New York City is paying $81 million over two years in salaries and benefits for teachers without permanent teaching jobs, according to a report being released on Tuesday.
$81 Million for Reserve of Teachers
The teachers are part of the so-called reserve pool, which holds teachers whose positions have been eliminated, but who have yet to secure a new permanent teaching position at another school.
The reserve is an outgrowth of the city’s contract with the teachers’ union, which ended seniority rights in staffing decisions as well as the automatic transfer of teachers who had been cut because of shrinking enrollment, the closing of large schools or the elimination of particular programs. At the time, Chancellor Joel I. Klein said he would rather absorb the cost of the teachers in the reserve pool than saddle principals with teachers they did not want.
Under the contract, teachers whose positions have been eliminated from one school and cannot find another to hire them, or who simply do not look for a new job, are assigned to schools to fill in as substitute teachers or temporary replacements. They collect full teacher salary and benefits.
8 comments:
I read that this morning. It is shocking. That money could be used to improve our schools. No-show jobs for teachers. What are they, the mob?
The rotten legacy of Albert Shanker and his former mistress who now heads up the teachers' union!
"Those who can.... do.
Those who can't....teach",
as the old saying goes!
We might add to this,
"And those who can't teach....
teach teachers"!
Gee, is anyone in the press going to ask her? How about a parent while the cameras are rolling (hint hint)
Hell no. After the tweeded, the unions are the fair haired child in city politics.
So someone explain to me why teachers need housing handouts again?
The massive failure of the education system here (and throughout the US) is because, in the 1960s, the teachers decided that the model to use was that of an industrial union. Interchangeable workers "teaching" interchangeable youngsters.
The object was to decrease work and increase pay, and increase membership to amass a large treasury for political action.
None of the effort had anything to do with actual teaching of students. The kids were simply fodder for union demands.
In a social setting, teachers don't discuss improved teaching techniques. No, but they will go on endlessly, informing each other of the current contract, rules and benefits.
There is simply no pride of accomplishment among teachers. There is a sad, deadening union mentality that essentially controls how teachers think and act. They are really not professionals. They are, instead, no more than assembly-line workers.
Any "teacher" who ever went on strike, or, who supports the idea of striking is simply one more factory hand feeding on taxpayers.
More evidence: Why was Weingarten (head of the teachers' union) at a meeting with Sharpton last night.
He plans to "shut down" the city to protest the Not Guilty verdict for the 3 cops involved in the Bell shooting.
Why does the teachers' union object to a not guilty verdict for detectives who also belong to a union?
No!
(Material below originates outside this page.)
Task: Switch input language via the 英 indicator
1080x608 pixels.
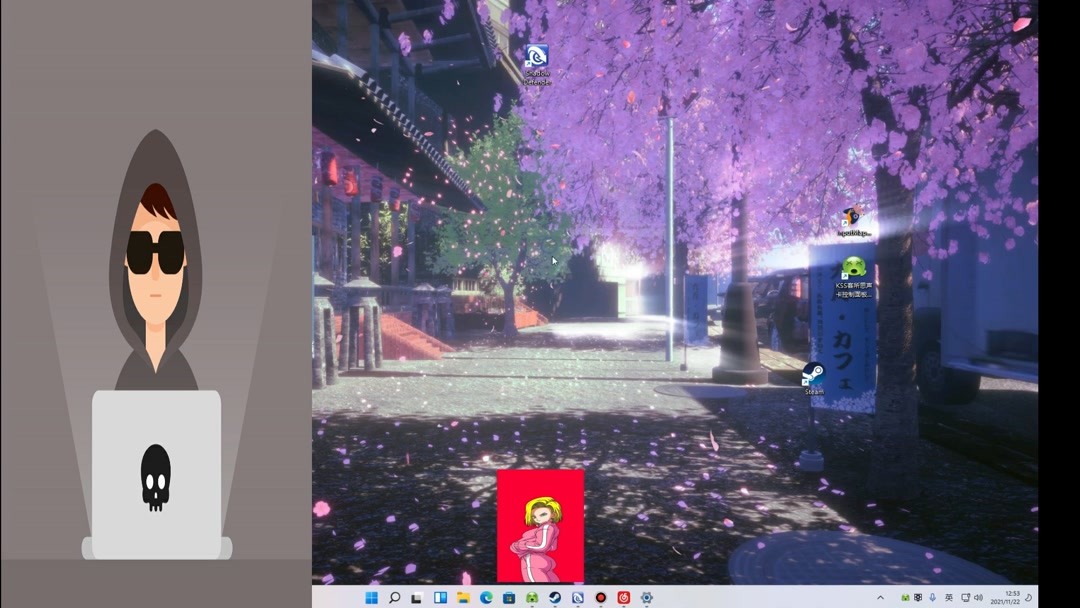Action: click(949, 598)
Don't say - don't ever say - that the UFT is a Socialist industrial union, more interested in fund raising and agit-prop than in respectable, civil behavior!
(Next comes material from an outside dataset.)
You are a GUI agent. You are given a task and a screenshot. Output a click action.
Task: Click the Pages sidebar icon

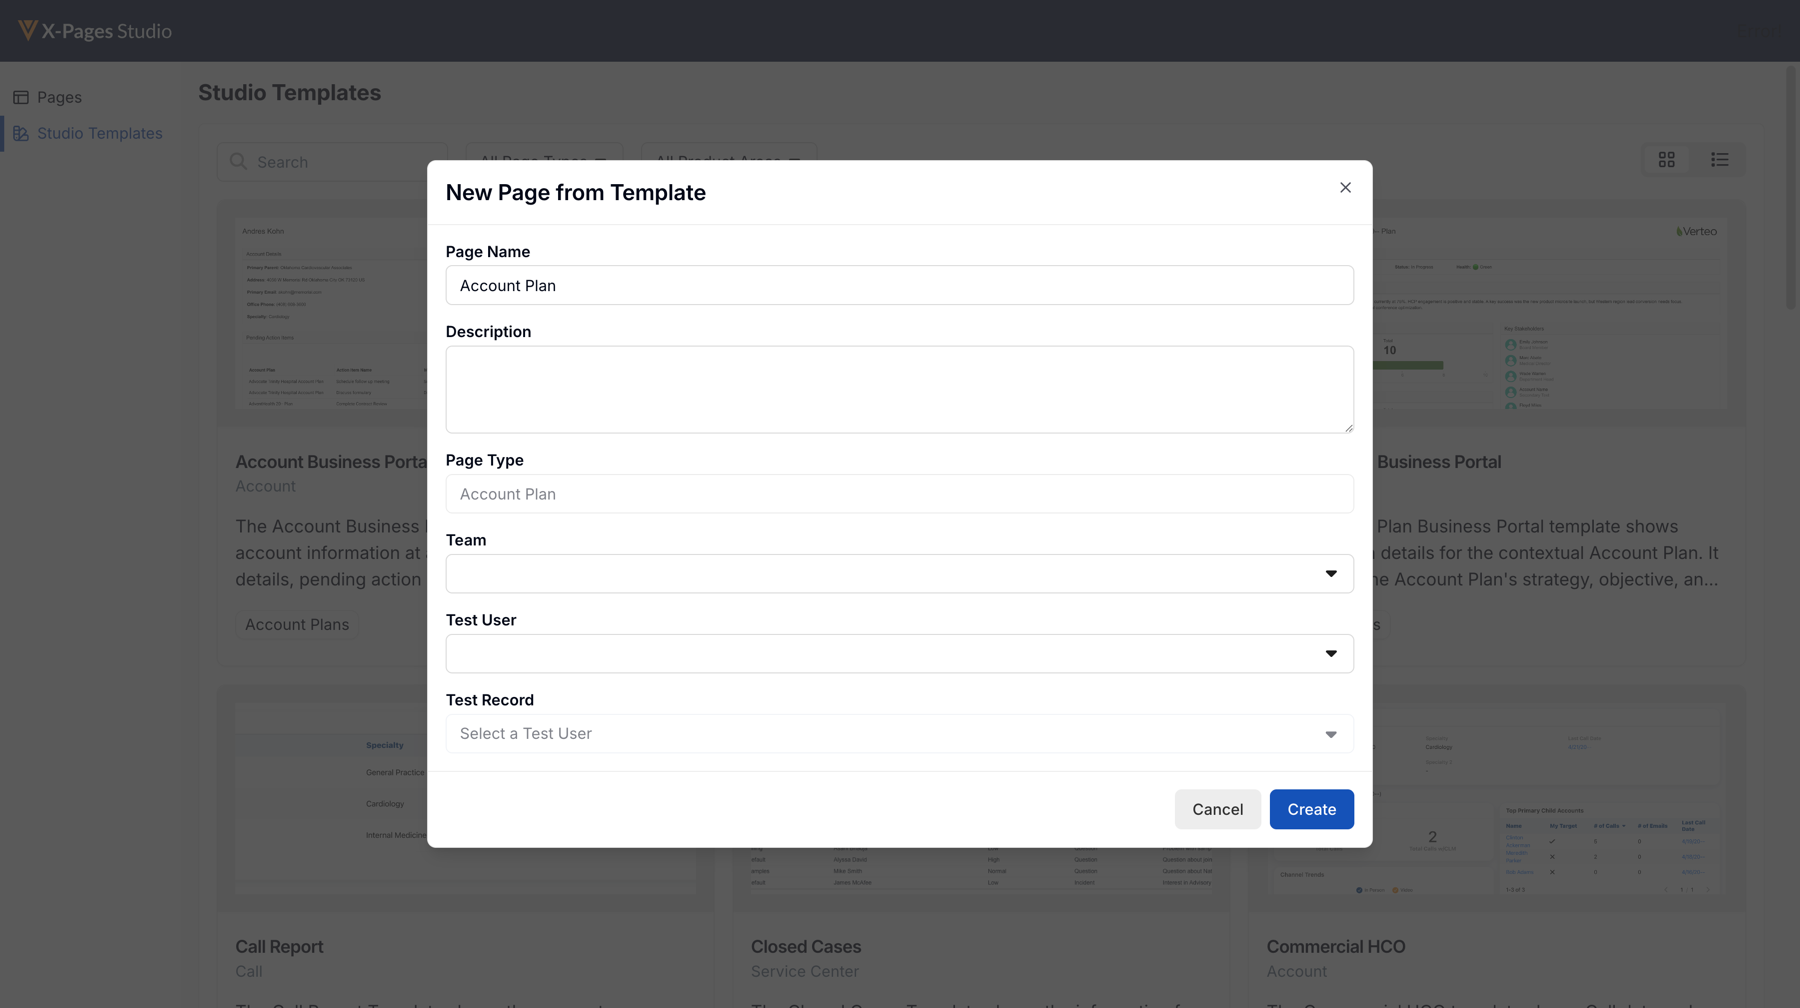tap(21, 97)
Not Socialist. No. Marxist. Even Stalinist, like her admirer, the Commissar.
This blog prides itself on being independent of Bloomberg's city hall. However, it is copying the Bloomberg anti-teacher line. It may be fun to do, but you know there are two sides to this story.
No teachers that I know who were excessed like being permanent substitutes. The ones that I know who were excessed do want to teach their own classes, but their classes were eliminated and classes combined into larger ones. Now we have overcrowded classrooms with 34 students. Is this what you want?
Substitute teachers are not idle teachers. Go back to class and learn the difference.